After a long hiatus, REI Co-op has returned to the hiking boot game with the Flash. Sharing a name with the brand’s in-house line of lightweight hiking and backpacking gear, the boot is highlighted by a unique knit upper, strong emphasis on sustainability with recycled materials used throughout, and a very competitive $130 price tag. In testing the Flash, we did have some complaints—namely, the traction is fairly disappointing, and we experienced pressure points along the inside ankle when laced tightly—but if you can get a good fit, it’s a competitive offering for day hikes and short overnight adventures. Below we break down the Flash’s performance. To see how it stacks up to the competition, check out our article on the best hiking boots.
Table of Contents
- Stability and Support
- Build Quality and Durability
- Fit and Sizing
- What We Like/What We Don't
- Comparison Table
- The Competition
Sliding your feet into the REI Co-op Flash, it’s clear this isn’t your standard-issue hiking boot. The design has a sock-like feel thanks to the stretchy gussets on the tongue, and the knit upper is reminiscent of a running shoe with a noticeably flexible feel. And underfoot, the insole is a nice surprise: unlike most stock designs that are cheap and thin, the TrailBed insole is decently thick, offers good arch support, and boasts more cushioning and comfort (it’s almost rubbery) than I’m used to finding even on high-end hiking models. I also think that REI hit a nice mix of flexibility and stiffness with the Flash: it’s easy to hike pretty quickly in the boot—although it’s not as smooth as some trail runner-inspired offerings like Hoka One One’s new Anacapa Mid—but you still feel the extra support and protection on rocky and rough sections.
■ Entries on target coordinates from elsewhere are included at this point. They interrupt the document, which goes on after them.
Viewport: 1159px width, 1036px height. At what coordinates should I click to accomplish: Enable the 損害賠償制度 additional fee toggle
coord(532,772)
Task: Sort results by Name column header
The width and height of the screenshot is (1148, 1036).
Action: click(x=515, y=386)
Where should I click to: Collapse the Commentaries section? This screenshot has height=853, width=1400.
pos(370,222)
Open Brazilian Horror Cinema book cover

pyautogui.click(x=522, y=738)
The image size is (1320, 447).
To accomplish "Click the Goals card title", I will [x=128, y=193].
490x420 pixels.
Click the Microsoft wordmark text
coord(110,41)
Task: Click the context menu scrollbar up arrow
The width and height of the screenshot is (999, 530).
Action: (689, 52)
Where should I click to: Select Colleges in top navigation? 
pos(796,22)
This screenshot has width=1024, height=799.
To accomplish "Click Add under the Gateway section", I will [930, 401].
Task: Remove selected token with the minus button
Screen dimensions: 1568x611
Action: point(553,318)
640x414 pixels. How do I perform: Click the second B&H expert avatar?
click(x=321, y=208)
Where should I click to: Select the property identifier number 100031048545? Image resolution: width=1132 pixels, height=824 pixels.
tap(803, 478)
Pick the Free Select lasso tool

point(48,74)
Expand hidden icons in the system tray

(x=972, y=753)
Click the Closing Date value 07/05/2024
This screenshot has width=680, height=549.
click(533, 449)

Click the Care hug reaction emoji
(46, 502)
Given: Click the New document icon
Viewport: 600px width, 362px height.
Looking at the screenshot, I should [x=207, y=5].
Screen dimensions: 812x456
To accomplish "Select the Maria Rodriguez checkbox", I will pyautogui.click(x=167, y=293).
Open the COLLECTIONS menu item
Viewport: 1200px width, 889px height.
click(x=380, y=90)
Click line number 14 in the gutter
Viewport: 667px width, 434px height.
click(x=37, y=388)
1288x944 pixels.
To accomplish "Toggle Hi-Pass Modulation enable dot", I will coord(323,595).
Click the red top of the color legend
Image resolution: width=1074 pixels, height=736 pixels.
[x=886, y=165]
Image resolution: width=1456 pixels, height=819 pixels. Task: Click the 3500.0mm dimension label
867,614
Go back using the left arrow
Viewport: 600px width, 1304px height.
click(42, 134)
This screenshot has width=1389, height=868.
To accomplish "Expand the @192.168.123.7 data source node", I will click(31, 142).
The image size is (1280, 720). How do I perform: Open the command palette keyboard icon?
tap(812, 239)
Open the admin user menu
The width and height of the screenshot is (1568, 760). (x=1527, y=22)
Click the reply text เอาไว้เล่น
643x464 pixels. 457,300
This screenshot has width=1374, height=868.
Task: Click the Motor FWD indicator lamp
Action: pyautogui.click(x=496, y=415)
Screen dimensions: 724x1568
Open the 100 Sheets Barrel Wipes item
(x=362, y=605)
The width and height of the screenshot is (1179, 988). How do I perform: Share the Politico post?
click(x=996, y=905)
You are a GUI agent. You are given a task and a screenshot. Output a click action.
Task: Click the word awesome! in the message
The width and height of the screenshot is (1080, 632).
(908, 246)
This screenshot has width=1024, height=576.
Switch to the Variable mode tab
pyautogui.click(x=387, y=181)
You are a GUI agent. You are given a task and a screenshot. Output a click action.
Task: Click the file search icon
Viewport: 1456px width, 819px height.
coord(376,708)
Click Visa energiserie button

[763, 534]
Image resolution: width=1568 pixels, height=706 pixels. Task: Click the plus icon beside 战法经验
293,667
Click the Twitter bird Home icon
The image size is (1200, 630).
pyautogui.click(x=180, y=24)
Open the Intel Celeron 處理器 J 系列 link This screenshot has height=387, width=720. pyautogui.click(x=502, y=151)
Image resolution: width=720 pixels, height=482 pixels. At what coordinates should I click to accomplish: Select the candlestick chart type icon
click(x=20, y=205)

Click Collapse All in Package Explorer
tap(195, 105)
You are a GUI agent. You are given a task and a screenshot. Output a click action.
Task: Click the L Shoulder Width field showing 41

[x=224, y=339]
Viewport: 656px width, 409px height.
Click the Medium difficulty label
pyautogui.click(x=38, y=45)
However, that’s about where the positives end from my experience with the Flash. As soon as I laced them up, I suffered significant pressure points along the inside of both ankles that never fully went away, even after the rest of the boots were well broken in. The culprit appears to be a combination of thin padding on the tongue and collar, along with a metal eyelet that sits flush and digs in against the collar when you tighten the laces. The only way I was able to alleviate the discomfort was to loosen the laces, which inevitably made the boots feel sloppy and hard to trust. And because of its fairly wide fit overall—including roominess at the heel that caused rubbing on steep climbs—I ended up just dealing with the pressure points to avoid developing hotspots and blisters.
Billed as a fast-and-light design, my pair of Flash boots in a men’s size 9 clocked in at 2 pounds 3.9 ounces on my scale (they’re listed at 2 lbs. 2 oz.). Among day hiking models, this is about average: the popular and more heavily cushioned Merrell Moab 2 Mid WP checks in at a similar 2 pounds 4 ounces, while Keen’s Targhee III WP Mid is 2 pounds 2.8 ounces. And importantly, you can go much lighter with a nimbler design like Salomon’s X Ultra 4 Mid GTX (1 lb. 14 oz.). All told, the Flash isn’t a heavyweight by any means, but it’s also not the superlight, trail running-inspired model that many lightweight backpackers are on the hunt for.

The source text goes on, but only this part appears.